Captain Grumpy pants
? “Do you have any wise words that might help him overcome his fear of hope, Sonny?”

“I don't know, let me see... how about, 'hope is like a road in the country; there was never a road, but when many people walk on it, the road comes into existence,' that comes from Lin Yutang.”

“Who's that?” Indigo asked. “I've never heard of him.”

“Lin Yutang was one of the most influential Chinese writers of the 20th century,” Sonny said.
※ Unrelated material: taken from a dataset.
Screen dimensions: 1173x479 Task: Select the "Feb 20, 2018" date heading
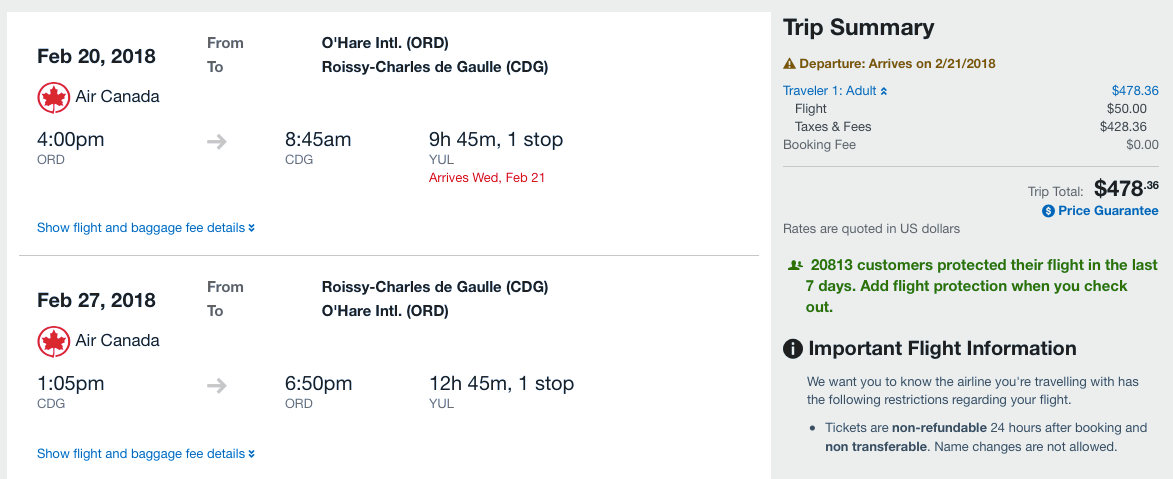coord(96,56)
“Well, Ben Franklin, an influential American once said 'he that lives on hope will die fasting.’ It doesn't matter how many roads are made if the people making them are never going to get anywhere,” I said, I was still smiling though, just a little.

“I see that you can make some claim to knowing the profound thoughts of those that have come before, as well,” Sonny said, with a short laugh.

“Not so much,” I replied. “I wrote a report about witticisms from Poor Richard's Almanac in my English class last year though, so I can pull a handful of those out if I need them, but that's about it as far as my famous quoting goes.”

“Ah, well, perhaps someday you'll be able to match my profound wisdom,” Sonny said, smiling. “I'm going to have to slow down, the snow's falling so much harder here. I think there is a rest stop coming up pretty soon now; do you think we should stop to stretch our legs and let those in the back use the facilities?”

“Not just those in the back,” Indigo said. “I could use with a pit stop myself.”

“Yeah, we'll stop,” I said, looking out at the blowing snow. “But we can't stay too long, stretch, use the bathrooms and then we're on the road again.”

“Sounds good to me,” Sonny replied, moving over into the far right lane so that he could exit when it came up. No more than five minutes later he was pulling off.

The rest
stop had a small gravel parking lot, two cinderblock restrooms, and a snow covered picnic area. There were three picnic tables and a covered brick barbecue. Sonny pulled the truck up in the parking lot close to the restrooms. As soon as he turned the engine off, I opened my door and jumped out. I ran around to the back of the truck and pounded the door.